Zinc improves sexual performance and erectile function by preventing penile oxidative injury and upregulating circulating testosterone in lead-exposed rats.

AIM

The present study evaluated the effect of lead exposure with and without zinc therapy on male sexual and erectile function.

METHODS

Twenty male Wistar rats were randomly assigned into four groups; the control, zinc-treated, lead-exposed, lead + zinc-treated groups. Administrations were per os daily for 28 days.

RESULTS

Zinc co-administration significantly improved absolute and relative penile weights and the latencies and frequencies of mount, intromission, and ejaculation in lead-exposed rats. Also, zinc ameliorated lead-induced reductions in motivation to mate and penile reflex/erection. These findings were accompanied by attenuation of lead-induced suppression of circulating nitric oxide (NO), penile cyclic guanosine monophosphate (cGMP), dopamine, serum luteinizing hormone, follicle-stimulating hormone, and testosterone. In addition, zinc alleviated lead-induced upregulation of penile activities of acetylcholinesterase and xanthine oxidase (XO), and uric acid (UA) and malondialdehyde (MDA) levels.

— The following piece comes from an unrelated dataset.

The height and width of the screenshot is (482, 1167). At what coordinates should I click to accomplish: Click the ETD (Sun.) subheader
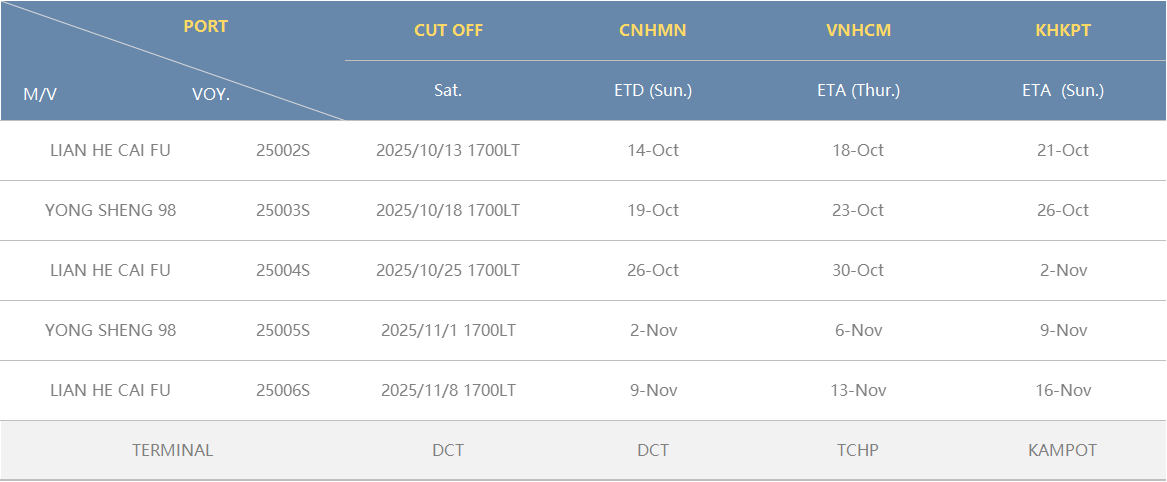tap(652, 90)
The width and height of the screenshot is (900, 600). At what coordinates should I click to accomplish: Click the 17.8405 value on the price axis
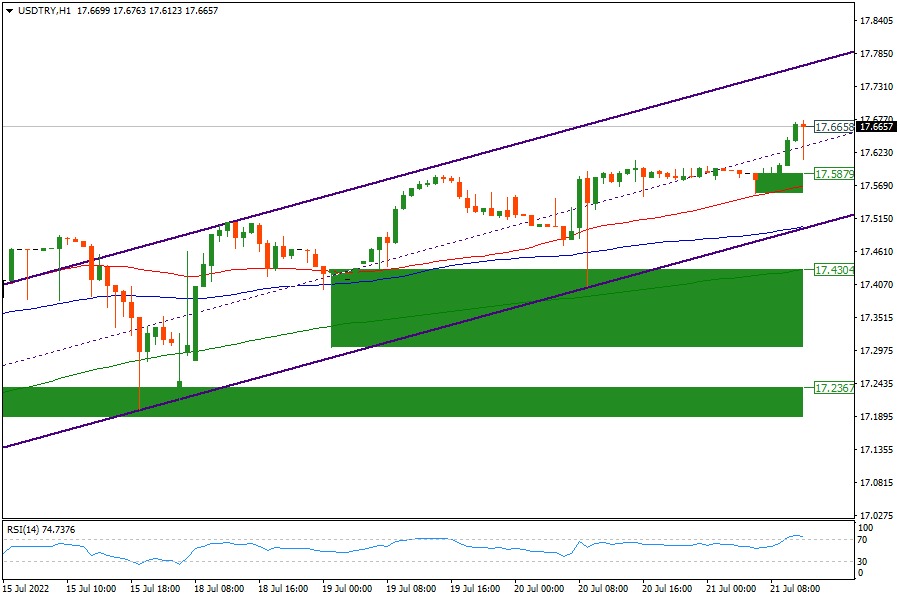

Furthermore, zinc ameliorated the lead-induced decline in penile nuclear factor erythroid 2-related factor 2 (Nrf2) and reduced glutathione (GSH) levels, and catalase, superoxide dismutase (SOD), glutathione peroxidase (GPx), and glutathione-S-transferase (GST) activities.

CONCLUSION

This study revealed that co-administration of zinc improves lead-induced sexual and erectile dysfunction by suppressing XO/UA-driven oxidative stress and upregulating testosterone via Nrf2-mediated signaling.